Sunday 21 October 2018, by Robert Paris

Prisons of Poverty

In the play A Christmas Carol (1843) by Charles Dickens, the greedy capitalist Ebenezer Scrooge explains the purpose of prison: a dumping ground for the poor and unemployed. When he is asked about what should be done to the poor, he answers: “Are there no prisons? …Those who are badly off must go there.” Then the questioner replies, “Many can’t go there; and many would rather die.” To this, Scrooge, who might as well be speaking for any multi-billionaire capitalist today, says: “If they would rather die, they had better do it, and decrease the surplus population.”

In capitalist society, if people are not creating wealth, they are considered useless. This surplus population is made up of all the people who have no place in society — the permanently impoverished and long-term unemployed. This is who makes up the majority of the prison population — not because they made bad choices, but because society has pushed them into desperate situations.
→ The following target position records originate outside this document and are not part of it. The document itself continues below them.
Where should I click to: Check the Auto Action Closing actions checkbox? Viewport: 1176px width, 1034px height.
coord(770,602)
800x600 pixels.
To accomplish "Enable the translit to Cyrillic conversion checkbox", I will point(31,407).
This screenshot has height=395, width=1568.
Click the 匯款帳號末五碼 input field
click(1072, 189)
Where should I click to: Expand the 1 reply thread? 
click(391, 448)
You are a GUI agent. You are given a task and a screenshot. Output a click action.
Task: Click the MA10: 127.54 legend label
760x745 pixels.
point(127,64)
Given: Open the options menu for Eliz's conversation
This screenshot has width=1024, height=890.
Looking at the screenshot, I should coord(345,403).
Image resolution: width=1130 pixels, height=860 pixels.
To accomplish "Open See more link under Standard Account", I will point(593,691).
Many of these people are mentally ill — about 25 percent of prisoners have severe mental illness. And because of the racism of this society, the surplus population, and thereby the prison population, is disproportionately made up of Black people and other minorities. Even though Black people make up 13% of the population, 40% of prisoners are Black.

A 2018 study by the Brookings Institute, found that most incarcerated people had been either unemployed or low-income workers. In the three years before going to prison, 49 percent earned $6,250 per year or less. In the first year after leaving prison, only 55 percent reported any income, and most were $10,000 or less because most jobs disqualify anyone with a felony conviction. About 65% of prisoners return to prison after getting out. As far as capitalism is concerned they were part of the surplus population when they were imprisoned and they remain a part of the surplus population after leaving prison.

One purpose of mass incarceration is to put some of the surplus population to work to keep the prisons functioning, but also as a means of profit for different corporations.

Private corporations use prisoner labor in at least 40 states. In most cases these workers earn next to nothing, with of course no health benefits, no Social Security deposits, and with few laws regulating working conditions. If these workers complain or are insubordinate in anyway, they are placed in solitary confinement, often for months. Prison labor is used in nearly every industry, by most of the biggest companies in the country, including AT&T, Bank of America, Chevron, Microsoft and hundreds of others.

The State of California saves over $100 million per year by relying on prison firefighters. This summer about 3,900 state prison inmates fought the California wildfires, getting paid $1.00 per hour, and $2.00 per day, ten times less than the starting wage of a certified Cal Fire firefighter. These men and women are trained fire fighters battling the most dangerous fires, and if they ever get out of prison, they will never be able to get hired as firefighters because California bans felons from receiving the necessary certification.

Since 1970 the U.S. prison population has grown by 700% to 2.2 million people. The prison industry makes tens of billions of dollars per year between maintenance and operation, and the contracting of prison labor.

Only in a sick society would we even consider people as disposable, unnecessary, or useless. This is capitalism. It squeezes the people who work to the limit, makes people scramble for a place, and for those who don’t make it, they are thrown away. These are features of capitalism, not the faults of the people living in it, and a change in the entire system is long overdue.